## What is expected
Copy, word for word, everything from the start of the entries down to the line containing "Action: pos(388,63)", including that line, and leave the pictures out of your copy.

## Input rows

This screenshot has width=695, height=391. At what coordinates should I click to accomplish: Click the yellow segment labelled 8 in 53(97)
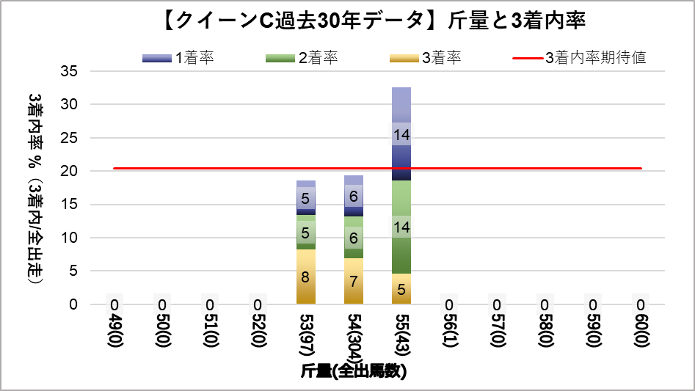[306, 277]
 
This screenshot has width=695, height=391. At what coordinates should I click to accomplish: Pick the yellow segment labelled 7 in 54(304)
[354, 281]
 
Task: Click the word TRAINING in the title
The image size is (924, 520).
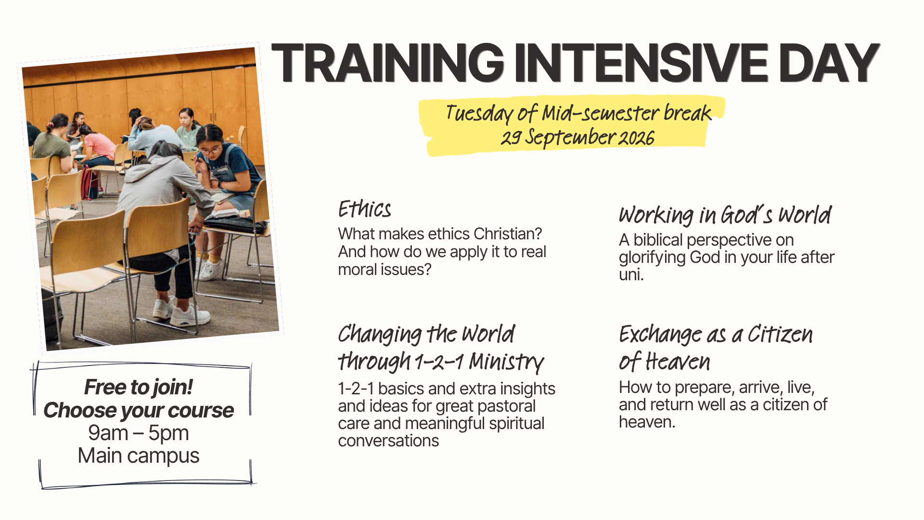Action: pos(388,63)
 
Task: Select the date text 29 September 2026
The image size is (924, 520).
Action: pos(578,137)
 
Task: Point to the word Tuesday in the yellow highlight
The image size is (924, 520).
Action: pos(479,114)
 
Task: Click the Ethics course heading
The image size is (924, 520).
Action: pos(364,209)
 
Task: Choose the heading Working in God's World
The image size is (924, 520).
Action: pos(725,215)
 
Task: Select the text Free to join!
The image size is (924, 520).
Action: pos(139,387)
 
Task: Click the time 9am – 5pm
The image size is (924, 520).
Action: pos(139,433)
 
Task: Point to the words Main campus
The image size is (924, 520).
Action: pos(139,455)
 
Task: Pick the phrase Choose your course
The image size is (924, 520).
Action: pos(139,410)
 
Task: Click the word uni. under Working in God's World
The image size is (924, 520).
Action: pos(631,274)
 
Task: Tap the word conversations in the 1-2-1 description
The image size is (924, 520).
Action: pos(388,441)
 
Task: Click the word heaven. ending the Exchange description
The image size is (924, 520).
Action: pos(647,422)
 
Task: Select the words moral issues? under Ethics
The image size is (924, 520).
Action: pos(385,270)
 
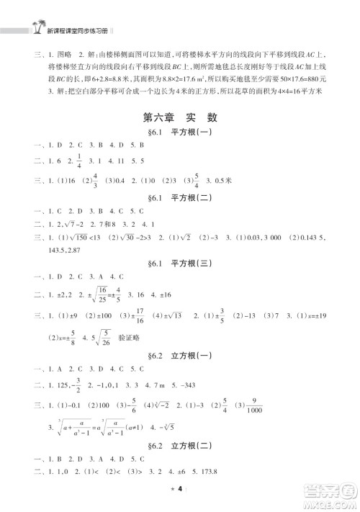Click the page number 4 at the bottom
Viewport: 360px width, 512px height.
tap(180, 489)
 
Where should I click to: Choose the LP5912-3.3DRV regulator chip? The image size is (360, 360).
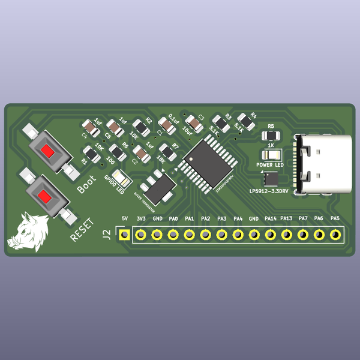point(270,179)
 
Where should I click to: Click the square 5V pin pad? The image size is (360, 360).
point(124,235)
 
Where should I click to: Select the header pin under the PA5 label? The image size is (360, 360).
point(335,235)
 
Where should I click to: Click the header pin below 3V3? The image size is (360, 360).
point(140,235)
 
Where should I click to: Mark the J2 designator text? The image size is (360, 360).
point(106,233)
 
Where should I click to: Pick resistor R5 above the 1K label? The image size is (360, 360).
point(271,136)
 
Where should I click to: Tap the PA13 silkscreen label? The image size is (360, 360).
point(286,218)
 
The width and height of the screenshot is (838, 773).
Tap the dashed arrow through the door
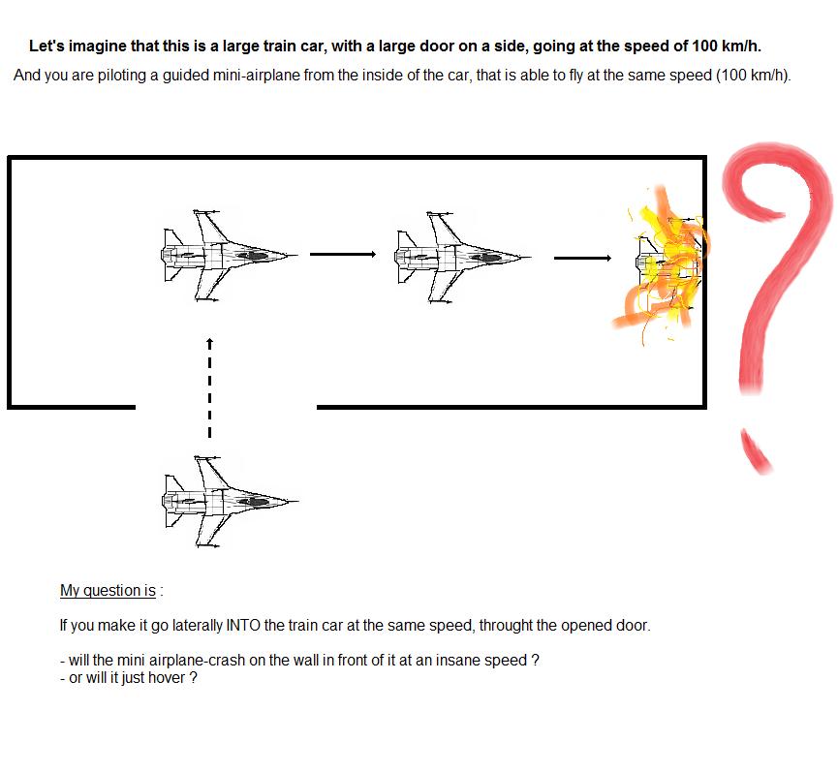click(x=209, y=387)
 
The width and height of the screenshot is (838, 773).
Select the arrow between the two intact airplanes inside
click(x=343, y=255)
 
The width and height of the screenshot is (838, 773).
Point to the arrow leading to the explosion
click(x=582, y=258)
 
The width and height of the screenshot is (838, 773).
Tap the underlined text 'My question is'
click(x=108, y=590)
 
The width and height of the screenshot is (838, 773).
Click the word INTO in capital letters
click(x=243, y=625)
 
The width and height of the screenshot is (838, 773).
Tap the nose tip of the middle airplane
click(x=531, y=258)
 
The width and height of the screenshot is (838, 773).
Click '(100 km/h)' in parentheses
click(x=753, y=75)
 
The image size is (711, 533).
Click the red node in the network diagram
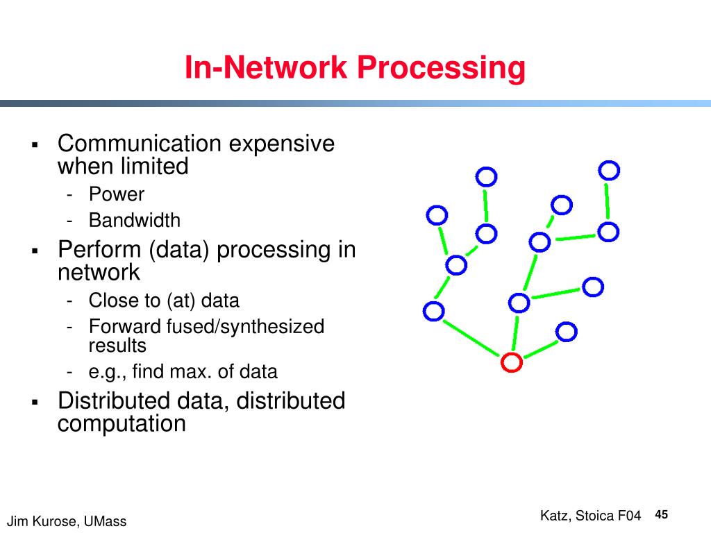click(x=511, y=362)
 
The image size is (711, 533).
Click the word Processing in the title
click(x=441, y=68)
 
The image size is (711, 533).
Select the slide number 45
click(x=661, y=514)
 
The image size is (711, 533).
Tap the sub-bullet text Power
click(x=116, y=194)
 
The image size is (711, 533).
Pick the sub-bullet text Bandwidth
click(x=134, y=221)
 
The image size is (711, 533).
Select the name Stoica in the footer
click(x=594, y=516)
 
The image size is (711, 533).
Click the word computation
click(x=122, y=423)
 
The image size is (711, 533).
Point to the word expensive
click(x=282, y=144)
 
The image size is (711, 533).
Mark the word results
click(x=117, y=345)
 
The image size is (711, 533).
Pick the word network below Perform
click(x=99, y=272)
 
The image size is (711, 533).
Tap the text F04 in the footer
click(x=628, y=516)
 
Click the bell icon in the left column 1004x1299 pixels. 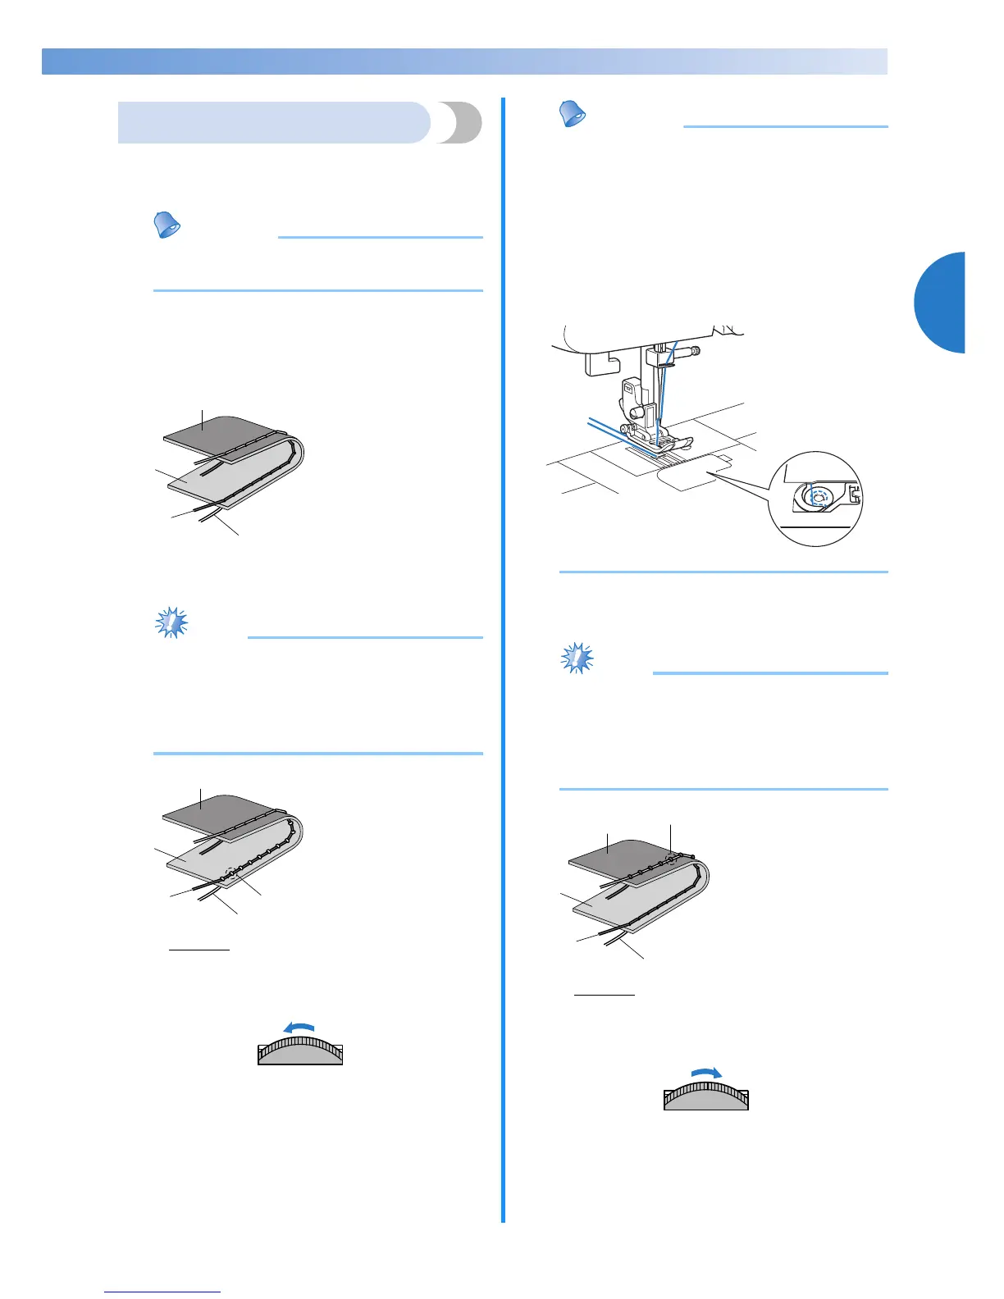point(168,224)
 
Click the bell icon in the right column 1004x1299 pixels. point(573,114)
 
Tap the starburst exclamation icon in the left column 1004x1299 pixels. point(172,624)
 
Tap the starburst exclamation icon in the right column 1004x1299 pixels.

## Response for this exercise
This screenshot has width=695, height=391. At what coordinates should I click to accomplish: Click the yellow segment labelled 8 in 53(97)
[306, 277]
 
This screenshot has width=695, height=391. At what coordinates should I click to accomplish: Pick the yellow segment labelled 7 in 54(304)
[354, 281]
 
Task: Click the word TRAINING in the title
The image size is (924, 520).
Action: pos(388,63)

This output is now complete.